At Teehan+Lax, we push ourselves and our clients to be in the fourth category. The third category is too hit-and-miss (although you can get there more reliably by building stuff quickly and validating in market), and the first and second categories are too rare.
How We Do This
The idea behind jobs-to-be-done is relatively straightforward. We’re all trying to make some kind of progress in our lives with regards to problems or jobs that we have, and we hire various solutions to solve them for us. We continue to use a solution so long as it continues to adequately address the jobs we have (whether we’re conscious of it or not).
But identifying these jobs is the tricky part. Here’s a simplified form of the methodology we use:
- Find people who have recently hired or fired a relevant product.
- Interview them to investigate what forces and factors have led to this event. Don’t spend any time talking about what they like or didn’t like about the product, what features they want to see in the future, etc. These are traps.

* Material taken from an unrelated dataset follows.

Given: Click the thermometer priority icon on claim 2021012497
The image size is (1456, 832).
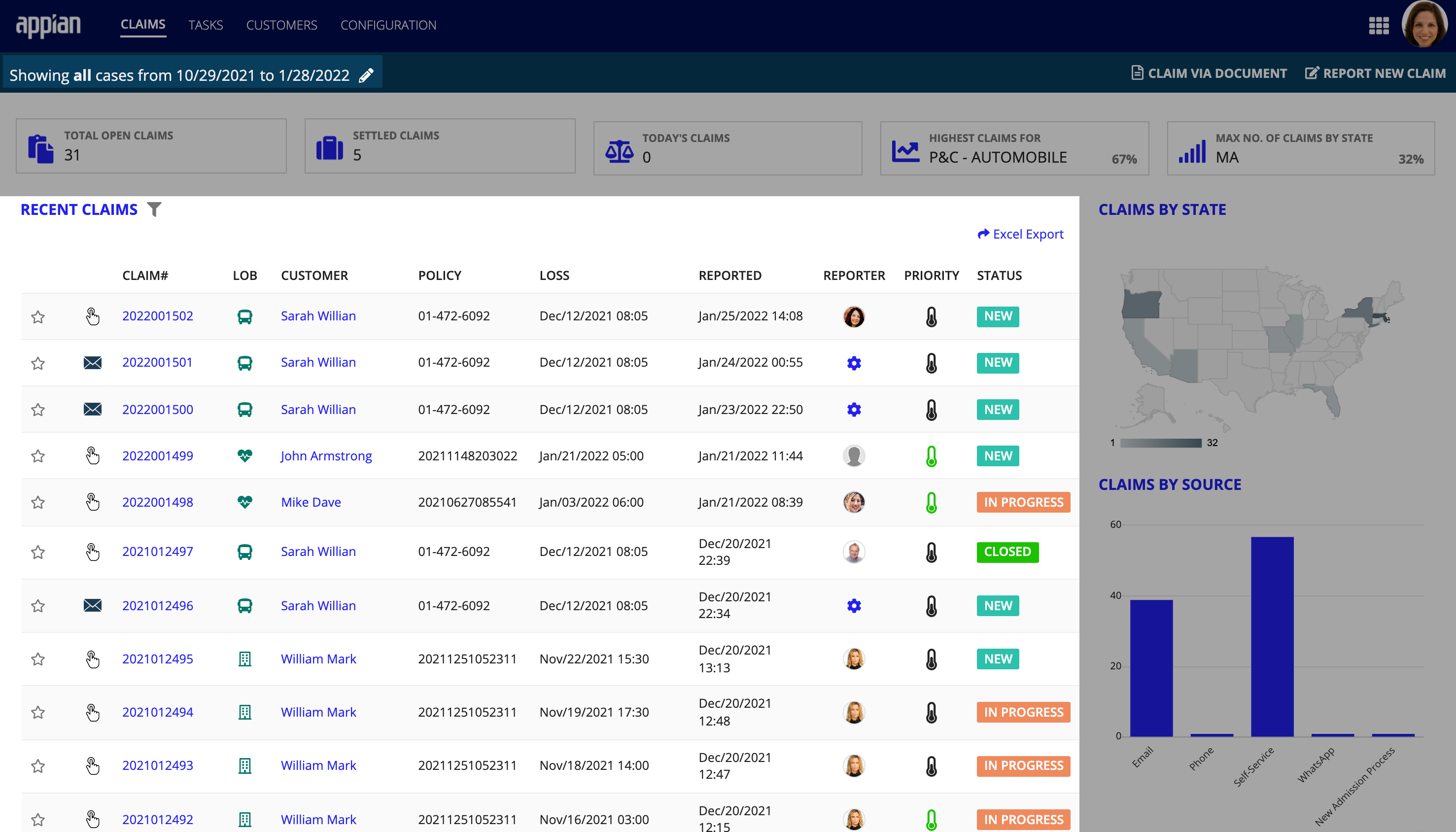Looking at the screenshot, I should (x=930, y=551).
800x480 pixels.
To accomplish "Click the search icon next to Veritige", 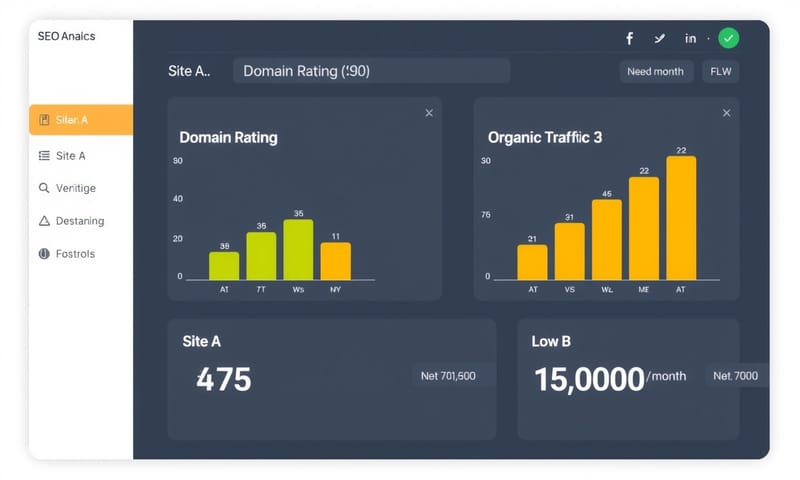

- Analyze these forces and factors to pull out and prioritize the jobs-to-be-done.
This process looks more like detective work than conventional marketing research — in large part because most of us have low self-awareness of why we ‘hire’ things. We have found it greatly outperforms conventional research approaches because it avoids the trap of looking for esoteric or abstract ‘insights,’ and instead focuses relentlessly on answering very plain questions that get to the crux of why we do what we do.
At this point, you should have a set of jobs-to-be-done that, if employed correctly, will serve as a lens through which most product decision-making can exist. If an idea or feature doesn’t clearly resolve the job in some way, it doesn’t deserve to exist or should be de-prioritized.
We believe these are the most important leading indicators, because the day you stop adequately serving these jobs, or a competitor serves them better, is the day you start losing customers.